La position du syndicat de l’Ortb
Interrogé par téléphone, dans la journée d’hier, Angelo Amoussou, responsable du syndicat de l’Ortb, a dit n’avoir connaissance d’aucune décision supprimant les noms de ses collègues de la liste des présentateurs du Jt. « C’est vous qui m’informez. Mes collègues concernés ne m’ont rien dit. J’étais au comité de direction (Codir). Aucune décision du genre n’a été prise. Je suis rédacteur en chef à la radio nationale. Ce que je sais, la programmation se fait de façon hebdomadaire. Ce ne sont pas ces collègues-là, seulement qui présentent le journal télévisé. Je crois qu’on doit se patienter d’abord avant toute réaction », nous a-t-il confié. Il a rassuré de ce que le syndicat réagira si cette décision était officielle et vérifiée.
Selon certaines indiscrétions, le syndicat des travailleurs de l’Ortb semble garder le silence sur cette affaire d’équilibre de l’information revendiquée par les journalistes de la télévision nationale. « Nous avons compris que le syndicat se montre plus proche de l’administration que des travailleurs de l’Ortb. Nous avons donc fait l’option de ‘’collectif’’ pour nous défendre », a déclaré un journaliste, ayant requis l’anonymat. A la question de savoir pourquoi cette ‘’position’’ du syndicat, le même confrère a répondu que personne ne sait réellement ; mais, a rappelé qu’au moment où le syndicat était en mouvement, il a été reçu par le président de la République. Celui-ci, qui, dans les négociations, a accepté la mise en œuvre de la convention collective de cet Office et a souhaité ne jamais entendre parler de cette affaire d’équilibre et de débats contradictoires. Le syndicat a-t-il échangé l’application de la convention collective contre le déséquilibre de l’information à la télévision nationale ? Seuls les responsables peuvent répondre à cette question.
Mobilisation nécessaire de toute la presse et du peuple
Dans ce dossier, le combat que mènent les journalistes Noutéhou, Sounouvou et Akakpo ne doit pas être négligé. Le collectif de l’Ortb joue déjà sa partition. Mais, il reste l’implication effective des syndicats des autres organes du service public, les associations professionnelles des médias et tous les acteurs des médias béninois. L’implication des acteurs de la société civile doit aussi être systématique. « L’Ortb est pour le peuple béninois et nul n’a le droit d’y imposer sa main-mise. Le combat est populaire et, nous avons besoin d’être soutenu », a lancé un des journalistes victimes.

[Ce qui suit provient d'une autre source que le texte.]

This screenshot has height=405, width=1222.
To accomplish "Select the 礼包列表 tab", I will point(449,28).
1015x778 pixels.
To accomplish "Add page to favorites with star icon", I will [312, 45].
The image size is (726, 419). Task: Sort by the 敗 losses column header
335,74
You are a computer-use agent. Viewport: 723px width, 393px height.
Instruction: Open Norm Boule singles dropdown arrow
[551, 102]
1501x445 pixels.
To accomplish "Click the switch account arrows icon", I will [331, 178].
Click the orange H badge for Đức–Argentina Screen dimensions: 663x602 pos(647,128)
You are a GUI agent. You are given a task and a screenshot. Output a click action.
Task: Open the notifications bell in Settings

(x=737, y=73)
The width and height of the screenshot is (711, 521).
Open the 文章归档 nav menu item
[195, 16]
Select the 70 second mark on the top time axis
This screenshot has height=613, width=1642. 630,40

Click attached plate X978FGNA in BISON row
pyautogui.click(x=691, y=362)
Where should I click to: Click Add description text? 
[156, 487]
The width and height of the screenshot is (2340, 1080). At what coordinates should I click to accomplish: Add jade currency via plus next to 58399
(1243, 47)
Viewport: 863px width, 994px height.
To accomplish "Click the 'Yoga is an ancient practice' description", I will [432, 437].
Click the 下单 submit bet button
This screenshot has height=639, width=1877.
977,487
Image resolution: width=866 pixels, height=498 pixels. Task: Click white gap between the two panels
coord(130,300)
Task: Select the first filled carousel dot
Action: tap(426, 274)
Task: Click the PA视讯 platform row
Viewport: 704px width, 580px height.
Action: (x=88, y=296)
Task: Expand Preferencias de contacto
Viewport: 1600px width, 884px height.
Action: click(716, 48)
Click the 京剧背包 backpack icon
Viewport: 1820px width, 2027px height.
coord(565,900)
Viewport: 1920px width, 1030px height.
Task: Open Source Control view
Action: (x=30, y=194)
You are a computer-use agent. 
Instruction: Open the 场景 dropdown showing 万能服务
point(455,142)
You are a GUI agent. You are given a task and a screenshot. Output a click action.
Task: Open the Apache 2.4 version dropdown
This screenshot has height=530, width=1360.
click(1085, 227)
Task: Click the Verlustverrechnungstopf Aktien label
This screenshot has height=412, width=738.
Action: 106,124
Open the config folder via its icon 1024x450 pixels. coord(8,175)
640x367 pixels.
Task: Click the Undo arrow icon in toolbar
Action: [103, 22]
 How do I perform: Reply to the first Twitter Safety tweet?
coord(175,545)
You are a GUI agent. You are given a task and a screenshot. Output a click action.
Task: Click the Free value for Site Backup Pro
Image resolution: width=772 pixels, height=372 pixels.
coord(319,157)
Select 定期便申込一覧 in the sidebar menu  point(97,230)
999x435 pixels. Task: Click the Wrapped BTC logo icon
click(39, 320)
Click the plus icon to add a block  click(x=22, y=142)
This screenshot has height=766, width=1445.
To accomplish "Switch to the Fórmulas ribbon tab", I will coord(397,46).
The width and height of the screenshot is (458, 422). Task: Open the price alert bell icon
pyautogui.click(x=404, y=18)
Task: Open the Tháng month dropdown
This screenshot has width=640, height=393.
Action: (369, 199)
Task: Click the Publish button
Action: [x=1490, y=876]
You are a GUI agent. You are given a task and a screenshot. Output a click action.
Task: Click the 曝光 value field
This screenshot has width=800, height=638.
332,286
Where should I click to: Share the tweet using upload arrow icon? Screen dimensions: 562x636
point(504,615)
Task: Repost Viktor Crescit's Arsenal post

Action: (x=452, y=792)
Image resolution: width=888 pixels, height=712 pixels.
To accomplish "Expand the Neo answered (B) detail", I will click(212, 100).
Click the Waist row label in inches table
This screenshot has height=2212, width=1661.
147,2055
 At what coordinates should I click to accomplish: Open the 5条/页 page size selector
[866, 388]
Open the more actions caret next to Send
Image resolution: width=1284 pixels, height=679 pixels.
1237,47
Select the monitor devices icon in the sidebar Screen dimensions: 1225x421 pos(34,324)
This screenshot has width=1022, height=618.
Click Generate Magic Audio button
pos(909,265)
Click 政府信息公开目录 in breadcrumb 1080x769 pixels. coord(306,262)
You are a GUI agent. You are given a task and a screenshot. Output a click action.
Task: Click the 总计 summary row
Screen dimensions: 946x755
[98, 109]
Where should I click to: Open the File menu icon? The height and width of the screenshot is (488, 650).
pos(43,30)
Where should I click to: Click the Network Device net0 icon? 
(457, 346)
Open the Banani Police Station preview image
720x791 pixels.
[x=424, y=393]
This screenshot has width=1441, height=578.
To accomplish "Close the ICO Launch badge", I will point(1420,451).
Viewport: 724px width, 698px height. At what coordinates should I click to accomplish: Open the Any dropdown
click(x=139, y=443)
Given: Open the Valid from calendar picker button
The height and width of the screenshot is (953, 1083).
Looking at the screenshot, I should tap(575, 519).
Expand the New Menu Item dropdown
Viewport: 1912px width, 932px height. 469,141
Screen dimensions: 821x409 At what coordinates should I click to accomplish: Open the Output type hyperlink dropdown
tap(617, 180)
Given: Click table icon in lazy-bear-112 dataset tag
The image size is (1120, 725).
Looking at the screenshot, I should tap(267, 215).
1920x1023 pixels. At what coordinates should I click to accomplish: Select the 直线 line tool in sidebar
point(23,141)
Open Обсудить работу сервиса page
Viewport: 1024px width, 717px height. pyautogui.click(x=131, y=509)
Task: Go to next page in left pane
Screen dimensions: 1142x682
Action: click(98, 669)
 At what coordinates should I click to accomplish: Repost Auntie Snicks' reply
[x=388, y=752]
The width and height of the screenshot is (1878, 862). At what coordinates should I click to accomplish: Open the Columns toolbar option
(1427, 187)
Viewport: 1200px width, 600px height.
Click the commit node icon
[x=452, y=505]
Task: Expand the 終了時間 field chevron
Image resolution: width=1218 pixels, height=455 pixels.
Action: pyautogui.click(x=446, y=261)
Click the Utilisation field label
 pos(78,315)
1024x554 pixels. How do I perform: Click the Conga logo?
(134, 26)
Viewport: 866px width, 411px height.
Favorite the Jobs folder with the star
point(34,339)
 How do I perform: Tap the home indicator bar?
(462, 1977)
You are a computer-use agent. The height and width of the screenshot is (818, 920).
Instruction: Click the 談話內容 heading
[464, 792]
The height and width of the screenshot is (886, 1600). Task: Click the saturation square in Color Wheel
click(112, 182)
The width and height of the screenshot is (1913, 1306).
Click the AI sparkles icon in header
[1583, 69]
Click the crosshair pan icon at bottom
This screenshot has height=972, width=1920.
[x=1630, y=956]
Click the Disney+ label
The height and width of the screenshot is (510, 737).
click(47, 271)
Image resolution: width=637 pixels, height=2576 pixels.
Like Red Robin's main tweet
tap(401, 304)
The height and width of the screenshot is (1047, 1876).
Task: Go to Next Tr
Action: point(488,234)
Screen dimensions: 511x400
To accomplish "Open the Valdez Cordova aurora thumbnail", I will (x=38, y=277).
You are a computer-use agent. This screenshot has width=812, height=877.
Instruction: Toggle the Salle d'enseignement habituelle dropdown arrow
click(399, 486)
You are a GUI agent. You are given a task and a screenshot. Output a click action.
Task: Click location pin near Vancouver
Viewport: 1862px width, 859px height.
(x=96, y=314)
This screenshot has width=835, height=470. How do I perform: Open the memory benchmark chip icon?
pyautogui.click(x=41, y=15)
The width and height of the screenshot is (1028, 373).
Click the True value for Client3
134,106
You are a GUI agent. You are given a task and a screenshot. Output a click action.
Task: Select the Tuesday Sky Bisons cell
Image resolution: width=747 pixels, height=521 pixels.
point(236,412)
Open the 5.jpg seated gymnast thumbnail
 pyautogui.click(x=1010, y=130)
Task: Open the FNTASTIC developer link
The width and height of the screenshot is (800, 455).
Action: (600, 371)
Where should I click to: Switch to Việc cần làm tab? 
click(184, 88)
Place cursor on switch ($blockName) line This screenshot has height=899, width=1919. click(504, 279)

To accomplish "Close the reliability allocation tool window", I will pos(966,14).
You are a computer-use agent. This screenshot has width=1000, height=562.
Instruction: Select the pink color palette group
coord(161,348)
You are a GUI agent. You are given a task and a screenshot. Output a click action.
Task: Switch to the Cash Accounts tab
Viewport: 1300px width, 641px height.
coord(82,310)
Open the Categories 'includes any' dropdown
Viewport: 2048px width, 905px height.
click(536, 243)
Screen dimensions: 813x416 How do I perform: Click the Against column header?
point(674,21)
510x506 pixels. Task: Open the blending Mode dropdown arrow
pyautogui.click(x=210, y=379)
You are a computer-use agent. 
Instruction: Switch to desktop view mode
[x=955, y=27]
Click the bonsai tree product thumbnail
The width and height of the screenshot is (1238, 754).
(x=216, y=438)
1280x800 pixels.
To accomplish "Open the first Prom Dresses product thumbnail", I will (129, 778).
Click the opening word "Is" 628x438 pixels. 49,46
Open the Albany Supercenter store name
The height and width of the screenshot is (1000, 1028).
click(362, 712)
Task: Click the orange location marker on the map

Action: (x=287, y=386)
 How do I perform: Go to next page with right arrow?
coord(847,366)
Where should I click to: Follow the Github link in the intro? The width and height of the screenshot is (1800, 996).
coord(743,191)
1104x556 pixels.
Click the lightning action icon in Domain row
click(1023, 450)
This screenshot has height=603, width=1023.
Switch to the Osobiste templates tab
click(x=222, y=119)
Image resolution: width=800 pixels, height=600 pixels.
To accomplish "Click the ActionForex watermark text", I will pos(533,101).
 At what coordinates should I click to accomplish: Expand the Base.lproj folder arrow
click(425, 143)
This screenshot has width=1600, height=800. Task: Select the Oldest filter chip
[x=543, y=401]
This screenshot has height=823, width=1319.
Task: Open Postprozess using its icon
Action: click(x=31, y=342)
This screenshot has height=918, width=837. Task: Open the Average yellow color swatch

D’après nos informations, une marche de protestation est prévue pour le mercredi 4 février 2015 par des syndicalistes sur l’Ortb. Les travailleurs veulent réclamer leurs droits à des informations équilibrées. Dans le rang des médias, certains s’organisent déjà pour se faire entendre. Le président de l’Union des professionnels des Médias du bénin (Upmb), contacté, a dit qu’il préfère rentrer de son voyage avant d’aller à l’Ortb, s’enquérir de la situation réelle et voir ce qu’il y a lieu de faire.